We study real estate purchases by major company CEOs, compiling a database of the principal residences of nearly every top executive in the Standard & Poor’s 500 index. When a CEO buys real estate, future company performance is inversely related to the CEO’s liquidation of company shares and options for financing the transaction. We also find that, regardless of the source of finance, future company performance deteriorates when CEOs acquire extremely large or costly mansions and estates. We therefore interpret large home acquisitions as signals of CEO entrenchment. Our research also provides useful insights for calibrating utility based models of executive compensation and for understanding patterns of Veblenian conspicuous consumption.
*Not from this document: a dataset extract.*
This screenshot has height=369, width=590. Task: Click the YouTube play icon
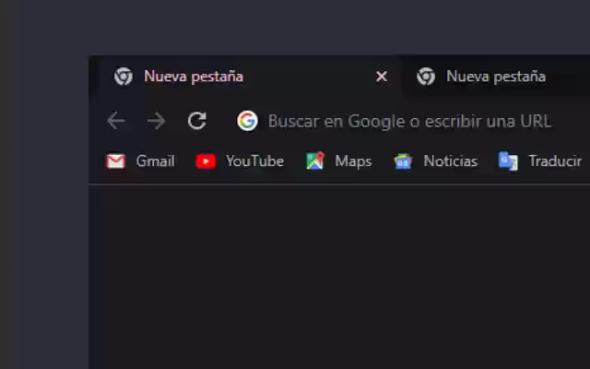click(x=206, y=161)
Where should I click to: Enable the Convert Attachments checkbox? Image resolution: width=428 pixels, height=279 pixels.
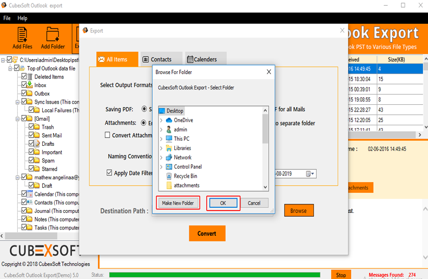click(x=108, y=135)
To understand better the reasons behind the underperformance of companies whose CEOs acquire very large homesteads, we read news stories about major events affecting the firms in our sample in which a CEO acquires a property with at least 10 acres or a 10,000 square foot house. These news stories suggest parallels between the CEOs’ oversight of their personal assets and management of their companies. No less than nine of the 25 CEOs attempted major corporate acquisitions in the two years following their personal acquisitions of very large real estate,9 and seven of the 25 announced significant capital investment initiatives involving the construction or expansion of corporate facilities. An additional two firms became mired in accounting scandals shortly after their CEOs purchased mansions, and one firm saw a previously agreed merger collapse.

Using a database of principal residences of company CEOs, we study whether these executives’ decisions about home ownership contain information useful for predicting the future path of their companies’ stock prices. We find that CEOs who acquire extremely large properties exhibit inferior ex post stock performance, a result consistent with large mansions and estates being proxies for CEO entrenchment. We also find that the method of financing a home’s acquisition is informative about future stock returns. A general pattern of CEO sales of their firms’ shares and options exists over the twelve months leading up to the date of home acquisition. However, when the CEO does not sell any shares, his stock performs significantly better ex post than the stocks of firms whose CEOs do liquidate equity to finance their houses. The retention of company shares simultaneous with a new home purchase, despite the presence of an evident personal liquidity need, appears to send a signal of commitment by a CEO to his company.

That we put in power CEO’s that see themselves as nobility with the right to build castles (and many of these CEO castles dwarf all but the most conspicuous castle built by nobility) by taking the wealth produced by others from corporate coffers is a sign of our failure to select acceptable leaders for companies.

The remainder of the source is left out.